Over the past decade a significant area of focus for eastern oyster research has been mortality trends disproportionately affecting triploid oysters. Introduced in the late twentieth century, triploid oysters, carrying three homologous sets of chromosomes, quickly gained popularity along much of the east coast as their rapid growth and meat quality made them appealing for eastern oyster aquaculture. However, across the eastern and gulf coasts there have been a growing number of reported triploid die-offs in late spring and early summer. These mortality events create a significant economic challenge prompting investigation into their cause.

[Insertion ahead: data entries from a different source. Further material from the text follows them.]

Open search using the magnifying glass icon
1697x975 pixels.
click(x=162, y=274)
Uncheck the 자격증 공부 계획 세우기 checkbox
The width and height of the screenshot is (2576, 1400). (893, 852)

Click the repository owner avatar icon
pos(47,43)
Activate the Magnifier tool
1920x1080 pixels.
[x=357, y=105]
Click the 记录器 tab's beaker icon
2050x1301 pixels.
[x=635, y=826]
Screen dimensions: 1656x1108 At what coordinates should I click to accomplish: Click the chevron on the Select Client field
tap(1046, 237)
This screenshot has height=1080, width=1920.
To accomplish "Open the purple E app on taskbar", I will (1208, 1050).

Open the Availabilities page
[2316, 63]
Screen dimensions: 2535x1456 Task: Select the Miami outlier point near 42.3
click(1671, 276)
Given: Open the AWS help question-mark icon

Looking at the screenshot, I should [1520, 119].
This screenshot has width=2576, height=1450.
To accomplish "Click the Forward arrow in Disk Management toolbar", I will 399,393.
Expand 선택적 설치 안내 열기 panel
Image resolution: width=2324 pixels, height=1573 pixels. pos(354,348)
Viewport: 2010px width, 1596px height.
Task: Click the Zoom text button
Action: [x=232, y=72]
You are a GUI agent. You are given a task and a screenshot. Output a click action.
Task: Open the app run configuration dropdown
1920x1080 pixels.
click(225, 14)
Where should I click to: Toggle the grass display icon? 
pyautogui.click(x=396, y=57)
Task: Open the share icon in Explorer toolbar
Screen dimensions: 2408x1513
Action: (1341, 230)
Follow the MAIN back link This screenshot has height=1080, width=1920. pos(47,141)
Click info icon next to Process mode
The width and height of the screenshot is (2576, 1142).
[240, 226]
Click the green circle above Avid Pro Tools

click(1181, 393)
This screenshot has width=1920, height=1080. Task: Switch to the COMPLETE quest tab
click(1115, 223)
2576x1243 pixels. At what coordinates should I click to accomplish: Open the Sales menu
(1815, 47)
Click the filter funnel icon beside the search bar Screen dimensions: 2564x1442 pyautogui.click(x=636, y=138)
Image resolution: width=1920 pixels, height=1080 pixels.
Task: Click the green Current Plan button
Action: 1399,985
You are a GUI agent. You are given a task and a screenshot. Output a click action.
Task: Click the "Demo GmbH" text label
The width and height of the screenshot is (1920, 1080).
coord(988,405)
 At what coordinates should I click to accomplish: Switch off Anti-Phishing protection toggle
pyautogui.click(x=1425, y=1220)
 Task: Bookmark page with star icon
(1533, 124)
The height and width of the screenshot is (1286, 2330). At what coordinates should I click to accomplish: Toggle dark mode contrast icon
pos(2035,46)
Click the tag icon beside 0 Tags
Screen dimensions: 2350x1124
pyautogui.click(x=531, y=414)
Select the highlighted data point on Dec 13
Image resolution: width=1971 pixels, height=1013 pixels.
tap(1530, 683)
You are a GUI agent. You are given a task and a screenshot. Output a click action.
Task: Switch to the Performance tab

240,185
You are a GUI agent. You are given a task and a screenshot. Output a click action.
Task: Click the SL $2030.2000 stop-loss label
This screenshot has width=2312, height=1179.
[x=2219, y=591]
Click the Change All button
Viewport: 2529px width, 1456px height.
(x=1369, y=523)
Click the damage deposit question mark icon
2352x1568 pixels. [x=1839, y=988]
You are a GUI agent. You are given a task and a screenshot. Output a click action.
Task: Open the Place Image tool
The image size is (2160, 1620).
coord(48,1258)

Numerous potential drivers of enhanced triploid mortality including energetic imbalances, altered immune function, and dampened salinity response have been the target of this investigation. However, the vast majority of this research has exclusively focused on the organismal level. As such, there is a critical gap in our understanding of the basic cellular differences between diploid and triploid oysters, particularly those differences that may be connected to reported mortality events. To begin filling this gap, fluorescence-based flow cytometric and confocal microscopy assays were used to characterize the differences in many basic cellular characteristics between diploid and triploid oyster hemocytes. Two significant metrics evaluated as part of this research were total protein and mitochondrial levels. Additionally, flow cytometric variables such as forward and side scatter were used as proxies to compare cell size and complexity along with determining the percent composition of hemocyte populations.
Most interestingly, this approach has demonstrated a shift in triploid oyster hemocyte populations towards a larger percentage of intermediate to large, highly granular, cells. These results suggest that increased overall triploid oyster hemocyte size and granularity may be the result of differences in percent representation of certain cell subpopulations rather than shifts in cell subpopulations along these metrics.